**DESCRIPTION OF THE TASK**
Only the stretch of the listing below that runs from the line with "Staff (485, 374)" through the line with "[Twitter] (34, 2565)" is to be printed, exactly and with both ends.

════════════════════

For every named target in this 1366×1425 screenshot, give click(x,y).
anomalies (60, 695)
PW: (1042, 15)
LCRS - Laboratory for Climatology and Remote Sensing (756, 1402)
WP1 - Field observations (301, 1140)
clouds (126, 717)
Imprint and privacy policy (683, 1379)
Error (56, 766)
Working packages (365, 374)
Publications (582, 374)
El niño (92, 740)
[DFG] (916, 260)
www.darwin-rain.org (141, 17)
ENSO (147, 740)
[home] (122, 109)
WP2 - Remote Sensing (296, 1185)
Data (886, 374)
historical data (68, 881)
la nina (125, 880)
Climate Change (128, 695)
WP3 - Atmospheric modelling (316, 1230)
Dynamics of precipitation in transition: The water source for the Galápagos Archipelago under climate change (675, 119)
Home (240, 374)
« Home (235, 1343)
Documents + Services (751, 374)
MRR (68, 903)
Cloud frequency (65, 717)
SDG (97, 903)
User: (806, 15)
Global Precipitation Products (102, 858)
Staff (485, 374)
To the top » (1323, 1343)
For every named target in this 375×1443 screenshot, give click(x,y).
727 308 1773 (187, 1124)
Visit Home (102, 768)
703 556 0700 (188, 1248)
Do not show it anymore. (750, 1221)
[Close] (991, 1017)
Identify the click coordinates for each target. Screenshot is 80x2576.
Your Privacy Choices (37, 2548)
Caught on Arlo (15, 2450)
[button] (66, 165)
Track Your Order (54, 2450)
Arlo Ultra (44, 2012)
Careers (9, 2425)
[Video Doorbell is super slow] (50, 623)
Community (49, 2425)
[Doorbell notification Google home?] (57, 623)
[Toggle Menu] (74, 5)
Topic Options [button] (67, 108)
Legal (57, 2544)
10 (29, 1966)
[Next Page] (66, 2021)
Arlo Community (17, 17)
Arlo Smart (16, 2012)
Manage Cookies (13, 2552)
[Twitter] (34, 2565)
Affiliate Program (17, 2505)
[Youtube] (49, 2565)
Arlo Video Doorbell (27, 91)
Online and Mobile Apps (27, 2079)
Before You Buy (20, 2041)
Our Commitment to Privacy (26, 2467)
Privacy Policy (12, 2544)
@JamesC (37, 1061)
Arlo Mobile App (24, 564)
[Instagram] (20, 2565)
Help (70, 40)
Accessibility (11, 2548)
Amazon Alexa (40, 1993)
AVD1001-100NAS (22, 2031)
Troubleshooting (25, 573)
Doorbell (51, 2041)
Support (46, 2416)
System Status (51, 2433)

════════════════════

**RESPONSE**
Staff (485, 374)
To the top » (1323, 1343)
For every named target in this 375×1443 screenshot, give click(x,y).
727 308 1773 (187, 1124)
Visit Home (102, 768)
703 556 0700 (188, 1248)
Do not show it anymore. (750, 1221)
[Close] (991, 1017)
Identify the click coordinates for each target. Screenshot is 80x2576.
Your Privacy Choices (37, 2548)
Caught on Arlo (15, 2450)
[button] (66, 165)
Track Your Order (54, 2450)
Arlo Ultra (44, 2012)
Careers (9, 2425)
[Video Doorbell is super slow] (50, 623)
Community (49, 2425)
[Doorbell notification Google home?] (57, 623)
[Toggle Menu] (74, 5)
Topic Options [button] (67, 108)
Legal (57, 2544)
10 (29, 1966)
[Next Page] (66, 2021)
Arlo Community (17, 17)
Arlo Smart (16, 2012)
Manage Cookies (13, 2552)
[Twitter] (34, 2565)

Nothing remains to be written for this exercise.